There are no easy solutions, but one potential mitigating step is to build a network of high-altitude, long-endurance unmanned aircraft that can act as pseudo-satellites, or “pseudolites,” to form a backup airborne layer for communications and navigation. An airborne layer couldn’t replace satellites entirely, and wouldn’t necessarily be cheap, but some kind of backup layer is absolutely critical if satellites were to be disrupted. A functional aerial layer could also help reduce the attractiveness of U.S. satellites as a potential target for an adversary, since taking satellites out would no longer be crippling to the United States. A key piece of this network is the Battlefield Airborne Communications Node (BACN), which has been fighting an uphill battle for funding. Even though BACN has already been tested and proven on the Global Hawk, it wasn’t funded in the budget.
Who hates innovation?
DoD’s budget paints a mixed picture of whether the Department is actually following through on the QDR’s call for innovation. On the one hand, high-level programs that rise to the Secretary’s attention like the long-range bomber are well-funded. Lower visibility programs are often not, however.

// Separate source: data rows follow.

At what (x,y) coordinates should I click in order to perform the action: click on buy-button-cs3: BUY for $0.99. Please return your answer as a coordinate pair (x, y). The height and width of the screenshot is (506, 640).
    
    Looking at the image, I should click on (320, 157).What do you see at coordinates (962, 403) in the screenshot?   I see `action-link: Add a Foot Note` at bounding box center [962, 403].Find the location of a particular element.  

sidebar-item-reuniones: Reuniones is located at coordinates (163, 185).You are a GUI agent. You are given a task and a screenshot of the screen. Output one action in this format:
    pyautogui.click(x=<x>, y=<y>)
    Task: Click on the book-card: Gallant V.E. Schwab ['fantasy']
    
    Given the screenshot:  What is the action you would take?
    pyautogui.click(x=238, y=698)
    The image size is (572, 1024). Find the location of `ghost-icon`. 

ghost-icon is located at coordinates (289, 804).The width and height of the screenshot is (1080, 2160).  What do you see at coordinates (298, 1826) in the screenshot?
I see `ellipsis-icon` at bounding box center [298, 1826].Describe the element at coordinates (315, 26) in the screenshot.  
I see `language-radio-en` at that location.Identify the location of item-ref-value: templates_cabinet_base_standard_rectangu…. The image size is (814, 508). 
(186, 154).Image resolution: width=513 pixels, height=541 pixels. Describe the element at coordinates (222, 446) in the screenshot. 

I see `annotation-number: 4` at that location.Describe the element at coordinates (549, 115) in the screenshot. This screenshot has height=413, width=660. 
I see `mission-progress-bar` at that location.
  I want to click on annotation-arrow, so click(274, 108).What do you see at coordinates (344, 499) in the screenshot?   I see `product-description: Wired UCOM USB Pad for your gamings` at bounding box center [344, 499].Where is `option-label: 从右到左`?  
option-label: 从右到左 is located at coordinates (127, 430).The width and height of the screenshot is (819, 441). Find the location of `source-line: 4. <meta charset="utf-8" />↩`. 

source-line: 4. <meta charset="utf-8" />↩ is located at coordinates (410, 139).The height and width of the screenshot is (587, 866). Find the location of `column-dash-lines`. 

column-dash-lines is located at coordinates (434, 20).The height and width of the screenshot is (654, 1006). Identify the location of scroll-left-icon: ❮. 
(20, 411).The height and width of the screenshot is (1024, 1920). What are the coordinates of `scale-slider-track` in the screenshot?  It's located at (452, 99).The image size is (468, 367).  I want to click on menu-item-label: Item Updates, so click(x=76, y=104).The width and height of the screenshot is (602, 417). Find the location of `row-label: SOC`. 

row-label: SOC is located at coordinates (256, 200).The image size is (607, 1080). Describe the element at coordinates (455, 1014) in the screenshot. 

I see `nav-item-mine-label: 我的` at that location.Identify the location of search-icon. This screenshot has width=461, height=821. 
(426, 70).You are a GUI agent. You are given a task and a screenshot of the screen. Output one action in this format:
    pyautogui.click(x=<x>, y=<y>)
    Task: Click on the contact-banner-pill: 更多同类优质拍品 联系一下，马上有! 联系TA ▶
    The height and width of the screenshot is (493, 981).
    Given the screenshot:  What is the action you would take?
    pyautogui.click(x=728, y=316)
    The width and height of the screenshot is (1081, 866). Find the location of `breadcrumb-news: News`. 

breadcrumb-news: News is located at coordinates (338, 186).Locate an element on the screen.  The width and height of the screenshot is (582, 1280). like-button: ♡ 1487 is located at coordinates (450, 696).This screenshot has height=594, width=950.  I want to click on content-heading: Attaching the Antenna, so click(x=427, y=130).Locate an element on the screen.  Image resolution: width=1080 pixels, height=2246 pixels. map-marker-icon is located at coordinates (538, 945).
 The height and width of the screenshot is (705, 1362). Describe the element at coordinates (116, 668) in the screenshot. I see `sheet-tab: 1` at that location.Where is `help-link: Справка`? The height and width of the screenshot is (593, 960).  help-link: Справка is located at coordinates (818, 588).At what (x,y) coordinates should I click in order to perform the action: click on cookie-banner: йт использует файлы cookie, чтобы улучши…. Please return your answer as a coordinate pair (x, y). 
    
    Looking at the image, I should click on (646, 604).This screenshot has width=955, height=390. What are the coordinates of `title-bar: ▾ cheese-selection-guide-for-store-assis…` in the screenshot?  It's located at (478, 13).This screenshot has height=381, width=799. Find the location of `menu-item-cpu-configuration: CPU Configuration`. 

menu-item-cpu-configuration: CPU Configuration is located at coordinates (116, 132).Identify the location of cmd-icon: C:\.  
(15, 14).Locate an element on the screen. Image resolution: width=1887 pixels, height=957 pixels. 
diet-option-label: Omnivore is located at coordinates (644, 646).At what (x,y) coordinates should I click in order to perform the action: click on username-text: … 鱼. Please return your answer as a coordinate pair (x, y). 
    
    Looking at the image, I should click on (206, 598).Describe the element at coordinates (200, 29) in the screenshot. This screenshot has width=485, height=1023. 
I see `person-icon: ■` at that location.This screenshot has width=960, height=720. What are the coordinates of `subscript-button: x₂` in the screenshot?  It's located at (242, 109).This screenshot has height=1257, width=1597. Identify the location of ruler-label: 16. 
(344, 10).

It’s worth pointing out that no one thinks being innovative is a bad idea, but whether DoD actually makes investments in these and other key areas comes down to priorities. Lean budgets are especially tough on new programs as bureaucratic stakeholders protect existing projects. It isn’t that anyone will argue the DoD shouldn’t do these things, but rather that it can’t afford the luxury of these investments. The problem is that Secretary Hagel was right when he said that
…the development and proliferation of more advanced military technologies by other nations … means that we are entering an era where American dominance on the seas, in the skies, and in space can no longer be taken for granted.
In this future, the real problem is not that DoD can’t afford to make these investments, but that it can’t afford not to.
Paul Scharre is Fellow and Director of the 20YY Warfare Initiative at the Center for a New American Security.